▶ _EXERCISE REQUIREMENTS_
- a) List every distinct username that posts in the Left 4 Dead forum thread, naming each one only once.
- b) From the Left 4 Dead forum thread, extract the passage starting at "Its unpredictable yet" and ending at "you on edge.", reproducing it word for word.

▶ _SUPPLIED PASSAGE_
[start]

# Left 4 Dead



## Alex_225 (Feb 7, 2008)

Anyone else on here play this at all??

I'm not big into gaming but had a couple of guys at work raving about it especially about playing online. I only just bought an Xbox and this game so wondered if anyone else on here had it?

For those that don't know its just a first person game thats like playing in 28 Days/Weeks Later, so lots of shooting zombies!! lol 

Certainly makes for a good evening's entertainment when you're not going out anyway. :thumb::thumb:


----------



## SuperchargedLlama (Apr 25, 2008)

It is freakin epic! Better on the PC though


----------



## Alex_225 (Feb 7, 2008)

Thing is I just got a big TV and have wanted an Xbox for aaaaages. Finally got round to it and must admit, I've become a bit of an addict.

I think its a superb game, even on your own its good fun but multiplayer is where its at really.


----------



## SuperchargedLlama (Apr 25, 2008)

possibly the best co-op game out there atm due it's unpredictable nature!


----------



## stupidmonkfish (Sep 4, 2006)

Its a cracking game, great fun playing online as a "hunter", i love it when one of the humans get left behind, pounce and then shread them to bits, always makes me lol.


----------



## Chris_R (Feb 3, 2008)

Love it personally. Two player on live at the same time is great fun. Looking forward to the second one due later in the year too. Though I am playing mostly 1943 at the minute which is epic on Live.


----------



## Alex_225 (Feb 7, 2008)

Its unpredictable yet predictable at the same time if that makes sense. 

The clever thing is the computers AI in the sense of setting the game up so hordes and zombies etc are in different places so it keeps you on edge. 

What is good though is that what you're actually shooting at is predictable so it means you can play it at a really fast pace. It just seems to work well though as the playability is spot on.


----------



## Brazo (Oct 27, 2005)

Have always pondered over buying this but Nazi zombies keeps me busy if and when I want some zombie action!!


----------



## Alex_225 (Feb 7, 2008)

Nazi Zombies??? What games that then, Wolfenstein?

I think where Left 4 Dead comes into its own is the multiplayer as even when you're playing on your own, you're in a team of four so playing online means the other three team mates have that bit more intelligence.


----------



## SuperchargedLlama (Apr 25, 2008)

The best aspect of Left 4 Dead is the fact that you have to work as a team, with people you've never met before usually (it seems that way when you are playing on the PC anyway). It's great, tactics etc actually work and it's never predictable. I love the fact that the Tank's aren't always in the same places, just like the witches.

[end]

▶ _GIVEN MATERIAL_
[start]

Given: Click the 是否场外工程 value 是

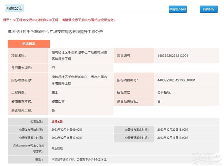Looking at the screenshot, I should [53, 111].
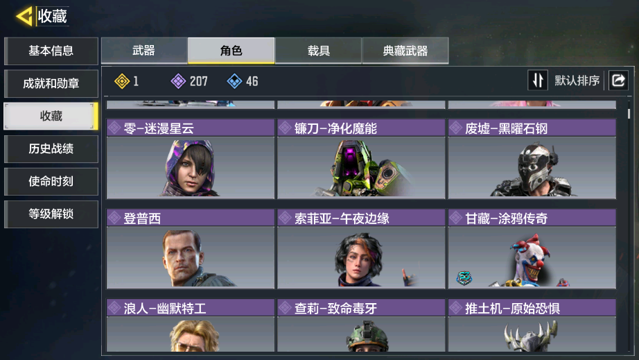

[end]

▶ _EXPECTED OUTPUTS_
- a)
Alex_225
SuperchargedLlama
stupidmonkfish
Chris_R
Brazo

- b)
Its unpredictable yet predictable at the same time if that makes sense. 

The clever thing is the computers AI in the sense of setting the game up so hordes and zombies etc are in different places so it keeps you on edge.